VIA PRESS RELEASE
Cecilia Brækhus (36-0 9 KOs) has dominated the Welterweight division for 11 years now, and should her proposed clash with Jessica McCaskill (8-2 3 KOs) go ahead when boxing returns, victory for the ‘First Lady’ will see the Norwegian sensation break Joe Louis record of 25 consecutive World title defenses, with the 38 year old’s record stretching back to her first World title fight in her 11thpro outing in March 2009.
‘The First Lady’ still holds the same ambitions from when she first became a World ruler, and having changed the face of the sport in her home country from her debut to trhis point, Brækhus outlined her eagerness to get back into action and tick off further goals in her impressive career.
“From when I started to now has been incredible for woman’s boxing,” said Brækhus. “We are on every show, headlining bills, fighting in the Olympics and it’s incredible and such a big difference from how it once was. Being a part of it makes me feel incredibly lucky and I feel when I retire, I will be able to say I have played my part.
“I am talking to Eddie Hearn and my team and following the guidelines. The McCaskill fight looks likely to be taking place in July and I am hoping this is the case as I can’t stay in Big Bear forever! I don’t care where the fight takes place because I have been fighting all over the world since the beginning of the career. Wherever the fight is I will be ready.”

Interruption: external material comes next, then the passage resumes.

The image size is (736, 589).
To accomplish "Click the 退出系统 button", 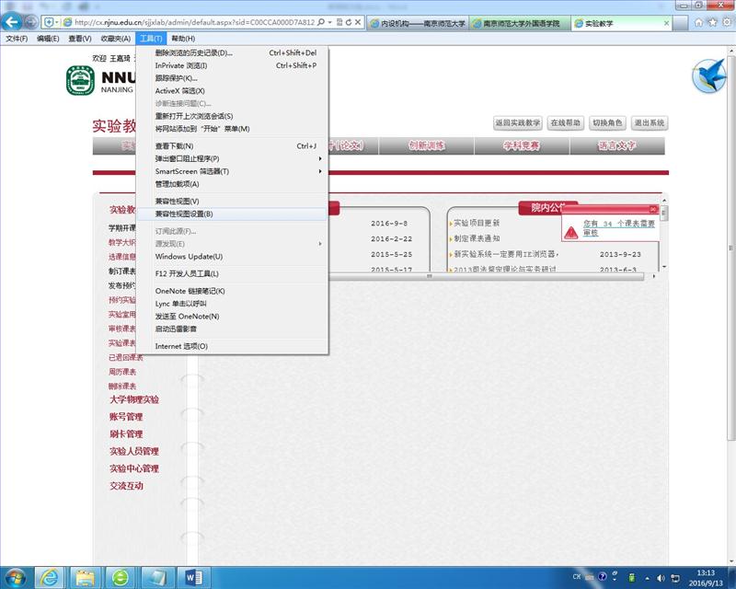I will [x=649, y=122].
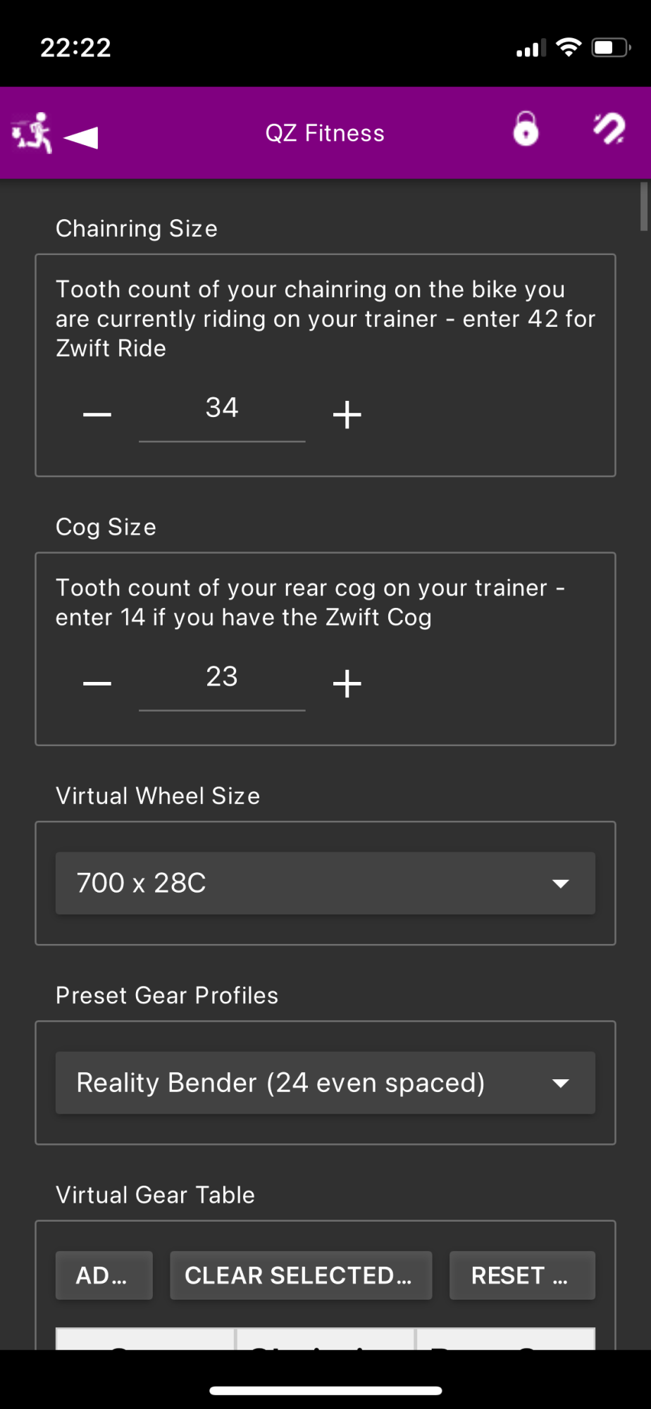This screenshot has height=1409, width=651.
Task: Edit the cog size field showing 23
Action: [222, 678]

“I would love to fight in the UK. I went to Joshua vs Klitschko and I still get goosebumps thinking about it. Even though there were 90,000 people watching, the fight overshadowed everything, it was amazing.”

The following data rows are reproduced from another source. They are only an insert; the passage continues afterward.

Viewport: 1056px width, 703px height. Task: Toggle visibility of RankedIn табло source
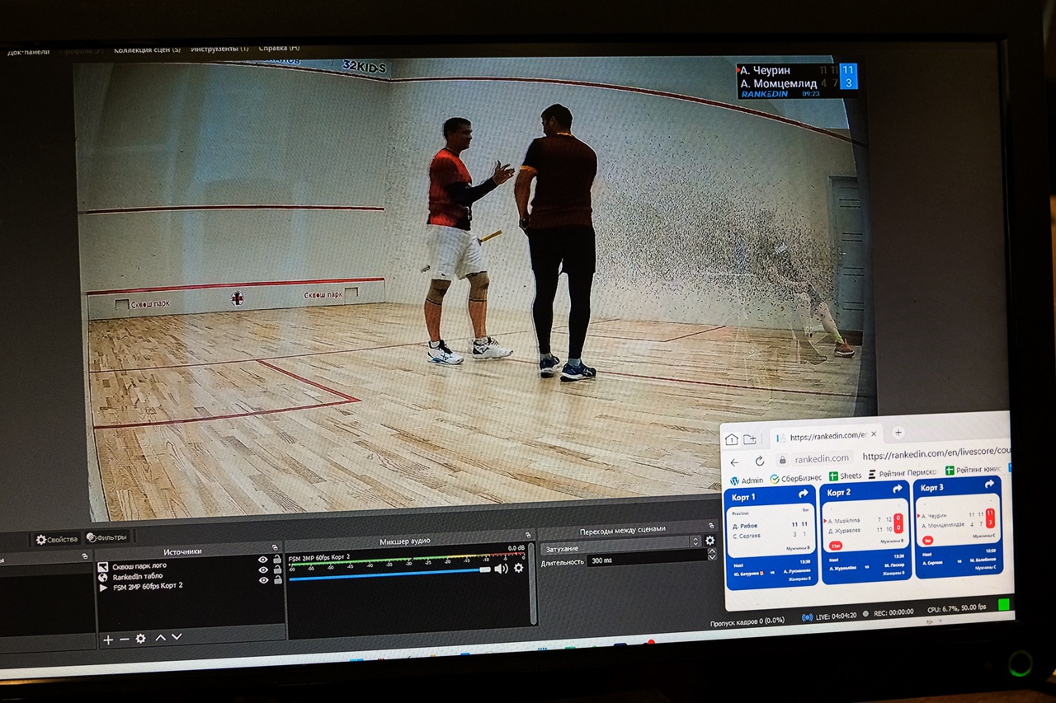click(263, 569)

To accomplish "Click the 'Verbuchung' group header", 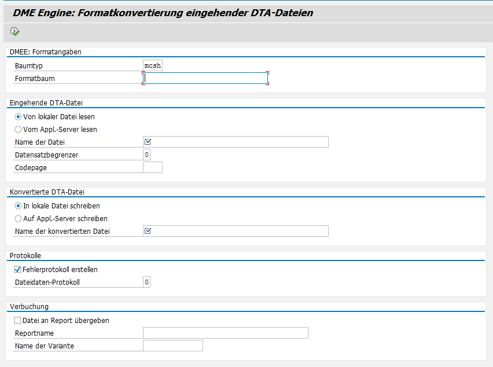I will pos(30,307).
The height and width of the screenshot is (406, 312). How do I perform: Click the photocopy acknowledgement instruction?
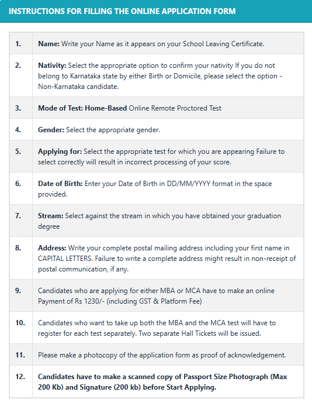(162, 355)
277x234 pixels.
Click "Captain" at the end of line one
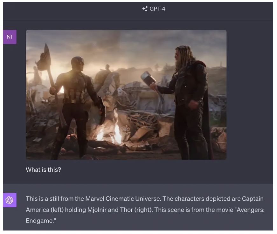click(x=253, y=199)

“I became a World Champion and had a bigger media profile. People would watch my fights in both Germany and Denmark because I couldn’t box in Norway and they started questioning how strange it was to have a World Champion who couldn’t fight in their home country. It was on live TV in Norway so people began coming to conclusions that this law was crazy!”
“When the new government came in, we began to work together. My team, my team in Norway and the politicians began to analyze things and when we broke the sport down we found out that a lot of the arguments making the sport illegal were out of date.”
“I was actually voted Sportsperson of the Year in Norway when professional boxing was illegal! It was a crazy situation.”
“I think about life after boxing a lot and the good thing is that athletes can go on for longer due to the improvements in sports science, training and nutrition! Age isn’t a massive concern for me yet, but I am working hard on some other big projects which are keeping me busy.”